■ TEXTO FORNECIDO
4. A idade considerada como esperança média de vida foi apurada de acordo com os dados do Instituto Nacional de Estatística (INE) à data dos factos, que é o instituto de referência relativamente a questões como esta, pelo que não existe nenhuma contradição entre a decisão e os fundamentos da mesma, não se verificando a nulidade invocada.
5. A recorrente coloca várias questões mas todas têm que ver com a mesma matéria: erro na apreciação do cálculo do complemento mensal da pensão de reforma; e todas elas têm apenas um único objetivo: reduzir o montante indemnizatório a qualquer custo.
6. Em primeiro lugar refere a recorrente que os documentos constantes de fls. 64 e 65 dos autos não poderiam servir como prova de que, à data da morte, o falecido recebia um complemento mensal da pensão de reforma, nem do seu montante. Em segundo lugar alega que a sentença calculou a pensão complementar de reforma anual através da multiplicação do respetivo valor mensal por 14 meses tomando por base os documentos n.º 18 e 19 juntos pelos recorridos com a petição inicial, quando não o poderia ter feito. Por fim, refere que sentença não poderia proceder à atualização da pensão, complementar de reforma com base nos documentos 65 e 66 dos autos.

■ LISTAGEM EXTRAÍDA
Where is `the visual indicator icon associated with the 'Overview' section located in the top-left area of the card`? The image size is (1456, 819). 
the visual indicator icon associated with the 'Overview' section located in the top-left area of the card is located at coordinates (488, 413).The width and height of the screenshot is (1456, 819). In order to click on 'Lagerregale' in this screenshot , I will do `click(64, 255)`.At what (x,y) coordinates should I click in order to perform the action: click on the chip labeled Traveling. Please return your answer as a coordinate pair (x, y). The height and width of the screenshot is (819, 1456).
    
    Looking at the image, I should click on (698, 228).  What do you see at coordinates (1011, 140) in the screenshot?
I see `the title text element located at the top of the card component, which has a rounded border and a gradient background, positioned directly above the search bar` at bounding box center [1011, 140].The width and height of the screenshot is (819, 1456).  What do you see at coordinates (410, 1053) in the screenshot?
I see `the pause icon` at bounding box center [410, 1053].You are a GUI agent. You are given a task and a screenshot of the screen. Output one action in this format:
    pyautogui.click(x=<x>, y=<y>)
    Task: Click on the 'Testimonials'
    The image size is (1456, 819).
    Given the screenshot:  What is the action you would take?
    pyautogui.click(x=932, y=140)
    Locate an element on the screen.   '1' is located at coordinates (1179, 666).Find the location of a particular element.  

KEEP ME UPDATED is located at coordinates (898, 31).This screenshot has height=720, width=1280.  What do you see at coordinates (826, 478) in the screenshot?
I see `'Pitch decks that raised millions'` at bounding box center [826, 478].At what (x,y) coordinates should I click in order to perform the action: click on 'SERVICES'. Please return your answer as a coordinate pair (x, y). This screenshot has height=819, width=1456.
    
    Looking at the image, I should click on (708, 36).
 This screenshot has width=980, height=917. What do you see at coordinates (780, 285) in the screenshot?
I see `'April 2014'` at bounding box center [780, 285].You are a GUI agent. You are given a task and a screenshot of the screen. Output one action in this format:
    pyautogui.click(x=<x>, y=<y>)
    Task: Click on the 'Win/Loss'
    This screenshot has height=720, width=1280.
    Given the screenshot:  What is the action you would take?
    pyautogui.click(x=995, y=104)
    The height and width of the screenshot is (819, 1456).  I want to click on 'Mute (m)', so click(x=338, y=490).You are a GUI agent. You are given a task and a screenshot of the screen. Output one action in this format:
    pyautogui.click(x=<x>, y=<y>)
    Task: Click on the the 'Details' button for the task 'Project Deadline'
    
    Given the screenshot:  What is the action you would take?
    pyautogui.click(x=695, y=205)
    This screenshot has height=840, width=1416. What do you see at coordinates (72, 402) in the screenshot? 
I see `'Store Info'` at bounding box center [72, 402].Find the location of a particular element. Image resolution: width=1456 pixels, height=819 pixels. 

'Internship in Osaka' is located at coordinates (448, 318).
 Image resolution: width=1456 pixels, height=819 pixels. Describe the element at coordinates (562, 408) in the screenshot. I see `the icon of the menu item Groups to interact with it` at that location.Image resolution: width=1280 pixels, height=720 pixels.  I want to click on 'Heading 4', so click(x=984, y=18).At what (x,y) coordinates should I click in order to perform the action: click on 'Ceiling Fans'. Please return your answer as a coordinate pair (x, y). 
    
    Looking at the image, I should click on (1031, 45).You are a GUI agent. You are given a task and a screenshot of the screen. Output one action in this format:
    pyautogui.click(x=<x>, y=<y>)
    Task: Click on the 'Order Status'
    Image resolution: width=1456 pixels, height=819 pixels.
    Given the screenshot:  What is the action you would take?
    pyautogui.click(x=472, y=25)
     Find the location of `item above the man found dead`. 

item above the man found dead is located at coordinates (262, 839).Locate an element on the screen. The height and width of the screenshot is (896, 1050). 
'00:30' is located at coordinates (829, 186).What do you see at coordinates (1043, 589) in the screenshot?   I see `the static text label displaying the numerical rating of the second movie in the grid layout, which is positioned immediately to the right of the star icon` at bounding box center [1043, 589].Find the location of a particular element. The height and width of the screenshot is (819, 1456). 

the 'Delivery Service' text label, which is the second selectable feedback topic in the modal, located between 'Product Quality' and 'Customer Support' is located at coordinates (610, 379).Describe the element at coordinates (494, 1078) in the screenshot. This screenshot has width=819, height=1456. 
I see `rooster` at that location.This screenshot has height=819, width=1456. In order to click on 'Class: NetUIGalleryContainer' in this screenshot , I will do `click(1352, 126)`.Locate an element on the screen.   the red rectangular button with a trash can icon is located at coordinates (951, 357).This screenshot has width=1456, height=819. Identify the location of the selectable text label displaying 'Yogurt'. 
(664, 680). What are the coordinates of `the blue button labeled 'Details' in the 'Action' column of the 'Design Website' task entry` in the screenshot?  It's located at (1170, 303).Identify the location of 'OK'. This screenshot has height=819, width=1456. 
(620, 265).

■ PROBLEMAS A RESOLVER
- A) Segundo o texto fornecido, com base em que dados foi apurada a idade considerada como esperança média de vida?
- B) Transcreva do texto fornecido, sem qualquer alteração, o trecho que vai de "5. A recorrente" a "66 dos autos.".
- C) Retome o texto fornecido sobre o recurso relativo ao complemento da pensão de reforma, escrevendo a continuação logo depois da última frase apresentada.

■ RESPOSTAS DOS EXERCÍCIOS
- A) Com base nos dados do Instituto Nacional de Estatística (INE) à data dos factos.

- B)
5. A recorrente coloca várias questões mas todas têm que ver com a mesma matéria: erro na apreciação do cálculo do complemento mensal da pensão de reforma; e todas elas têm apenas um único objetivo: reduzir o montante indemnizatório a qualquer custo.
6. Em primeiro lugar refere a recorrente que os documentos constantes de fls. 64 e 65 dos autos não poderiam servir como prova de que, à data da morte, o falecido recebia um complemento mensal da pensão de reforma, nem do seu montante. Em segundo lugar alega que a sentença calculou a pensão complementar de reforma anual através da multiplicação do respetivo valor mensal por 14 meses tomando por base os documentos n.º 18 e 19 juntos pelos recorridos com a petição inicial, quando não o poderia ter feito. Por fim, refere que sentença não poderia proceder à atualização da pensão, complementar de reforma com base nos documentos 65 e 66 dos autos.

- C)
7. Os documentos referidos pela recorrida foram juntos com a petição inicial, em 16.04.2004, para prova dos mencionados factos, tem deles conhecimento há 11 anos, nunca impugnou a sua veracidade ou força probatória, pelo que se conformou com os mesmos.
8. De acordo com o disposto nos artigos 444.º e 446.º do CPC, aplicável por força do artigo 1.º do CPTA, a impugnação da genuinidade de documento, a ilisão da autenticidade ou da força probatória de documento têm regras específicas e prazo para o fazer (10 dias a contar da notificação), prazo que há muito se encontra ultrapassado, pelo que deve ser reconhecida força probatória aos documentos de fls. 65 e 66 dos autos.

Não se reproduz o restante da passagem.